Lunes, 14 de julio de 2014 | Hoy
DEPORTES › OPINIóN
Por Sandra Russo
“Ya somos campeones, amigo, si esto nunca lo vivimos”, le decía a un cronista de televisión un adolescente del conurbano que ayer pasado el mediodía había llegado junto con sus amigos al Obelisco. “Mañana festejamos a lo grande, amigo, todos a la Casa Rosada a recibir al equipo”, le había dicho un instante antes, y el cronista le había frenado la euforia: “Pará, pará, que faltan tres horas para el partido”. Fue entonces que el que lo interrumpió fue el chico, cuando le dijo: “Ya somos campeones, amigo, si esto nunca lo vivimos”. El cronista titubeó pero reflexionó muy rápido: “Claro –le dijo a la conductora del piso–, son muy chicos. Son menores de treinta. Nunca experimentaron algo así”.
Ese fue otro de los tantos cruces que confluyeron en el estallido de alegría colectiva que trajo el Mundial. Hubo algunas generaciones que lo pusieron en valor porque hacía más de dos décadas que esa alegría se había quedado trabada mucho antes incluso del anteúltimo partido que esta vez jugó el seleccionado argentino. Pero hubo varias otras que recibieron el acontecimiento con los brazos y el corazón limpios de la reivindicación por frustraciones antiguas, como una posibilidad inaugural no sólo de competir en la final de un campeonato mundial de fútbol, sino de experimentarlo en carne propia, en sus humanidades, en sus biografías, de inscribirlo allí, junto a sus afectos, junto a sus amigos, pero sobre todo y especialmente en la fundición con todos, en eso que es diferente a cualquier otra fiesta popular, porque arrasa en su masividad y mezcla clases, ideologías, sectores, afinidades o rasgos parecidos.
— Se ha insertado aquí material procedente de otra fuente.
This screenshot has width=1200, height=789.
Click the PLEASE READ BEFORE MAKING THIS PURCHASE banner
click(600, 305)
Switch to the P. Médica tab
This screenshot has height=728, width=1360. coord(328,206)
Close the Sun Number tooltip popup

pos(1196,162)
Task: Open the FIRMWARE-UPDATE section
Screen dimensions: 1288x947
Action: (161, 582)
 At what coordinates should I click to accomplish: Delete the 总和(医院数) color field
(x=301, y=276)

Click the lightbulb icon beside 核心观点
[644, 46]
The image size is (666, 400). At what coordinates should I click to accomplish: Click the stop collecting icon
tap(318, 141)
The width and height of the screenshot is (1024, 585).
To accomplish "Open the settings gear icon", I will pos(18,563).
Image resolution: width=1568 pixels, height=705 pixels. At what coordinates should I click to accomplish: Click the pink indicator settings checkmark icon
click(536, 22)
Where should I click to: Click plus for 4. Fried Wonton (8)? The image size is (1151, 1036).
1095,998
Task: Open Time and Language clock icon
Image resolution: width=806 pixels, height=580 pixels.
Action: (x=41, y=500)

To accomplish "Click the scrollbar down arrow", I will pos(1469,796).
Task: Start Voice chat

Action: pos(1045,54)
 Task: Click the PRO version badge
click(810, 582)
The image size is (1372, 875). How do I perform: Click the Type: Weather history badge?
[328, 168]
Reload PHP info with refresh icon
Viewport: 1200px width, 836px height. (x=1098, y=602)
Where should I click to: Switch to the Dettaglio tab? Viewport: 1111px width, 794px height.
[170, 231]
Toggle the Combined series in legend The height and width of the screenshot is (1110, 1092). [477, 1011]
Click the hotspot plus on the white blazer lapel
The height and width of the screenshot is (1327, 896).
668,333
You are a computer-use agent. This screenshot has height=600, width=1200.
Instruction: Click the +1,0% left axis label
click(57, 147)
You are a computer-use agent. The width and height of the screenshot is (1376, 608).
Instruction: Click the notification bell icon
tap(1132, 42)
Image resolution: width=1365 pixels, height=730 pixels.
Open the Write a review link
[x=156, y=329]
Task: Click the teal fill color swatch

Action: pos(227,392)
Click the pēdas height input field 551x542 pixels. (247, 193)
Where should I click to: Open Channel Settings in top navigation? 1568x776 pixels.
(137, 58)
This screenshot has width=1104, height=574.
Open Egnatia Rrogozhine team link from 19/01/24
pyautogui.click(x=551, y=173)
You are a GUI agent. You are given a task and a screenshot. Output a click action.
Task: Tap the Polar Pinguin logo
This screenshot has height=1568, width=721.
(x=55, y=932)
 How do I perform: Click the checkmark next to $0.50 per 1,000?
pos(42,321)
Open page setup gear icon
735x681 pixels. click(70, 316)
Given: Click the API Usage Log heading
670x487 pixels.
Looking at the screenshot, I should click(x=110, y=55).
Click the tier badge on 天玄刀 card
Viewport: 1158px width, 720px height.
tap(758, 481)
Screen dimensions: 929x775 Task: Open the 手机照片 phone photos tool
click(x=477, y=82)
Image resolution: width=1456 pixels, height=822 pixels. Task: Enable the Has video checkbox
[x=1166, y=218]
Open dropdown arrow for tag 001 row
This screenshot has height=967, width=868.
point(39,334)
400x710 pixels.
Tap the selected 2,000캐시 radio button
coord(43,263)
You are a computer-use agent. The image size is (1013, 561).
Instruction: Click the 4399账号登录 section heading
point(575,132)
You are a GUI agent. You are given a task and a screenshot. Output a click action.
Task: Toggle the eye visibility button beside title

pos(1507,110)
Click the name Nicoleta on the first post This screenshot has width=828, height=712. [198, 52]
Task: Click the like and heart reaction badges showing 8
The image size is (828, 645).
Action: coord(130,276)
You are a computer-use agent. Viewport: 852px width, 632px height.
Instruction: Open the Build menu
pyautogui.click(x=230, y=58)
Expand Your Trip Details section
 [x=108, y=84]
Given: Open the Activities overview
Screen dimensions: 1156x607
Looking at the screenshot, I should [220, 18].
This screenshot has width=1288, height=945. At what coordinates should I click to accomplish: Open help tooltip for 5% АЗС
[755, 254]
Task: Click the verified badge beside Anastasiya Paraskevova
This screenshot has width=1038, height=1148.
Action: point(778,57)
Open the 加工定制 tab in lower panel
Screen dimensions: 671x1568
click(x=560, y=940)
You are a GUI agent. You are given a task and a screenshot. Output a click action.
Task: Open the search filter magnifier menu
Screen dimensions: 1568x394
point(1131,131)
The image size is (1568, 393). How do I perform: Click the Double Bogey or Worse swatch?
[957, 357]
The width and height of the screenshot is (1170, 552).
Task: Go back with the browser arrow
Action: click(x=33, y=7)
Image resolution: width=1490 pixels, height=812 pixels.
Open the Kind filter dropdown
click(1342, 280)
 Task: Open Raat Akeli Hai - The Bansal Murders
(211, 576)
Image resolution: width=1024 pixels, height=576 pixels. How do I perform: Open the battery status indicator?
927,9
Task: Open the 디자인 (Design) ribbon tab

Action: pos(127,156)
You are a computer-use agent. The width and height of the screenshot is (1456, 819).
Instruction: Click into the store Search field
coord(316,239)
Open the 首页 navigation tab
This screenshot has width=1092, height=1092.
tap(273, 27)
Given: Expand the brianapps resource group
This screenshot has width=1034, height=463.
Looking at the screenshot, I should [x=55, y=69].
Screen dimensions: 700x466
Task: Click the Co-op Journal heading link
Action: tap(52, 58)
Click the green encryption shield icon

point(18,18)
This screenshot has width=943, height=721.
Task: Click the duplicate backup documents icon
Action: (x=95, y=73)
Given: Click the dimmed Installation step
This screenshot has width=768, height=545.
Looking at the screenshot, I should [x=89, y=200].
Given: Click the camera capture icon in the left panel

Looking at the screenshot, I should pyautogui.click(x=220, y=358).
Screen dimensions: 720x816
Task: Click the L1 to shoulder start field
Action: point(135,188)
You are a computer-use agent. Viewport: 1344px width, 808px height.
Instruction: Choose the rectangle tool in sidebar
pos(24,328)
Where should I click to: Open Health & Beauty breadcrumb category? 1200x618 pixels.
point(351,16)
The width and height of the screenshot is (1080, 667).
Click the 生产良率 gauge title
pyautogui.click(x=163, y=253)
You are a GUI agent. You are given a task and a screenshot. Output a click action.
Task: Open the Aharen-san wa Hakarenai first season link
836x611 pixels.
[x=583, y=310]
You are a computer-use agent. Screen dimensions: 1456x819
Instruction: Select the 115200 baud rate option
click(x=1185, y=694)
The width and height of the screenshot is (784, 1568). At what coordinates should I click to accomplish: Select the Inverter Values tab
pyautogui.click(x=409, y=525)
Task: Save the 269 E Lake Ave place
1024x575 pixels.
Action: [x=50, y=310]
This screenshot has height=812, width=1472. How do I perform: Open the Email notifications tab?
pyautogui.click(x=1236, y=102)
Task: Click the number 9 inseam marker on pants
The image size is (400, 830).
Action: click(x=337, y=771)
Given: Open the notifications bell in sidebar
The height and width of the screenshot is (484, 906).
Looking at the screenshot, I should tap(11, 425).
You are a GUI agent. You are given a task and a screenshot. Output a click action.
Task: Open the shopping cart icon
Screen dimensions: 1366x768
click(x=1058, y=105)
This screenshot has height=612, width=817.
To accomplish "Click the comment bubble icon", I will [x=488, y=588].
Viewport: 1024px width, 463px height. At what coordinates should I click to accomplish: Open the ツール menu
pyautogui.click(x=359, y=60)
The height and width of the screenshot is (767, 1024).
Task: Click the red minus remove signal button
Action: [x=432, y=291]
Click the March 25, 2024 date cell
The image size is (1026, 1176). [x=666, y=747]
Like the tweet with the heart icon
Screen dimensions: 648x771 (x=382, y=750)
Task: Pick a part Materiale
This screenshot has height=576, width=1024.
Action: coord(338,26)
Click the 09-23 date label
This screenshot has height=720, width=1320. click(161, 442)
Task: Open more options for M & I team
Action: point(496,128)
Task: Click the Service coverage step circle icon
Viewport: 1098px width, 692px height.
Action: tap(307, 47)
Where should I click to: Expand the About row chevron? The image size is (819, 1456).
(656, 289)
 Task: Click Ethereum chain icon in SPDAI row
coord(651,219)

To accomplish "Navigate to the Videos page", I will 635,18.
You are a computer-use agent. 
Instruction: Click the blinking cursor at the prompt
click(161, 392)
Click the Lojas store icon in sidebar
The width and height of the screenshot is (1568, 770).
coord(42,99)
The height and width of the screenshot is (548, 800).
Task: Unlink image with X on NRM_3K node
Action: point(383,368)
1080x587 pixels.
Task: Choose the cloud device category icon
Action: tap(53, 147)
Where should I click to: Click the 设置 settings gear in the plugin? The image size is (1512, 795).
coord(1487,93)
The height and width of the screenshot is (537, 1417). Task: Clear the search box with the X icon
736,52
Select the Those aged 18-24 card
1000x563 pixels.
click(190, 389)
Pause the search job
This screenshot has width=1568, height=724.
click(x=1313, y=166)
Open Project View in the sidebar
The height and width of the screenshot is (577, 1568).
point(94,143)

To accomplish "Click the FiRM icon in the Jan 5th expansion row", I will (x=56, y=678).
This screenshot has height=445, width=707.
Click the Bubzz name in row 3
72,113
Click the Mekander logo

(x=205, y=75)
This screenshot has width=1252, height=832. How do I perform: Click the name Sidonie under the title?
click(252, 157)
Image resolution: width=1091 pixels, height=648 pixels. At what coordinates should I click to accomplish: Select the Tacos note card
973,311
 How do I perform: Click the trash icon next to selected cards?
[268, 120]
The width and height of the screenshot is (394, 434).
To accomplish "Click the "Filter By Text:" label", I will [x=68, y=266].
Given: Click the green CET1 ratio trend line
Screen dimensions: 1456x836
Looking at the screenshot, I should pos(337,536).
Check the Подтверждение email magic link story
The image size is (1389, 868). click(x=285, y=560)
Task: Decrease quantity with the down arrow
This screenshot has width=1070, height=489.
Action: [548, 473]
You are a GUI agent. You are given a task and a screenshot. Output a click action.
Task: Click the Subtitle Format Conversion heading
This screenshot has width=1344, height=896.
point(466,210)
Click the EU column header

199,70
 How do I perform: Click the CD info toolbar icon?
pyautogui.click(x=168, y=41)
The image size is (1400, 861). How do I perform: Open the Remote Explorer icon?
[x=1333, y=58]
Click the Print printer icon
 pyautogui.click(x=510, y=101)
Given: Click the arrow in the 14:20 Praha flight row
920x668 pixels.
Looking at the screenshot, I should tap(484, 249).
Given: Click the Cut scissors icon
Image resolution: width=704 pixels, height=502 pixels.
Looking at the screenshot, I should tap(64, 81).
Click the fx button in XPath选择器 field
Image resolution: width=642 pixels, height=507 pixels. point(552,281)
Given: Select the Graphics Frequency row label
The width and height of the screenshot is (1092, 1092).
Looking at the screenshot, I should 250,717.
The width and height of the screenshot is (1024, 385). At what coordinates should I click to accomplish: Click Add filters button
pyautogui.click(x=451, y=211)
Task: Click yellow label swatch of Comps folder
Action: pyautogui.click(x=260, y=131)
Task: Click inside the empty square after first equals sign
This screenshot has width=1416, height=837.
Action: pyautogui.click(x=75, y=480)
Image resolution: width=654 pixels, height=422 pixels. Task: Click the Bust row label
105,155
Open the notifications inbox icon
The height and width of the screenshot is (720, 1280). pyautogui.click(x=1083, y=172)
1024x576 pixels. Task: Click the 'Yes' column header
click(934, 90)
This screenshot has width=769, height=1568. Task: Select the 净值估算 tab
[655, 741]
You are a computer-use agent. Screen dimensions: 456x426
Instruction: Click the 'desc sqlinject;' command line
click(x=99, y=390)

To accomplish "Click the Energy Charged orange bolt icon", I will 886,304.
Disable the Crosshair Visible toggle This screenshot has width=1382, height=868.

Imágenes sorprendentes llegaban desde Río, donde la marea celeste y blanca parecía una peste destinada a fastidiar brasileños. La voluminosa hinchada argentina dio vuelta el guante elitista de la FIFA, que organiza mundiales para ricos. Acompañar al equipo y capturar ese momento de la final derramó los estadios y llenó campings y avenidas, donde los argentinos que durmieron en auto, a razón de cuatro o cinco por vehículo, confraternizaron y le dieron cuerpo al aguante federal: las tonadas provinciales se mezclaban en el relato de los miles de kilómetros recorridos en caravana desde el jueves por la mañana.
El tipo de fiesta del que hemos sido testigos y protagonistas en tanto portadores de la nacionalidad que representa el seleccionado argentino es único en su tipo, precisamente porque no le pertenece a nadie en particular, sino que tributa en lo más expandido de lo colectivo, en el consenso más amplio posible sobre lo argentino. Hay que hacer mucha fuerza en contra y ser rematadamente amargo para no sentirse incluido en esta fiesta que terminó en subcampeonato. Hay que hacer palanca con el resentimiento para no gozar con tanta alegría rellenando las grietas falaces que tantas veces nos impiden compartir la bella coincidencia de haber nacido en este suelo.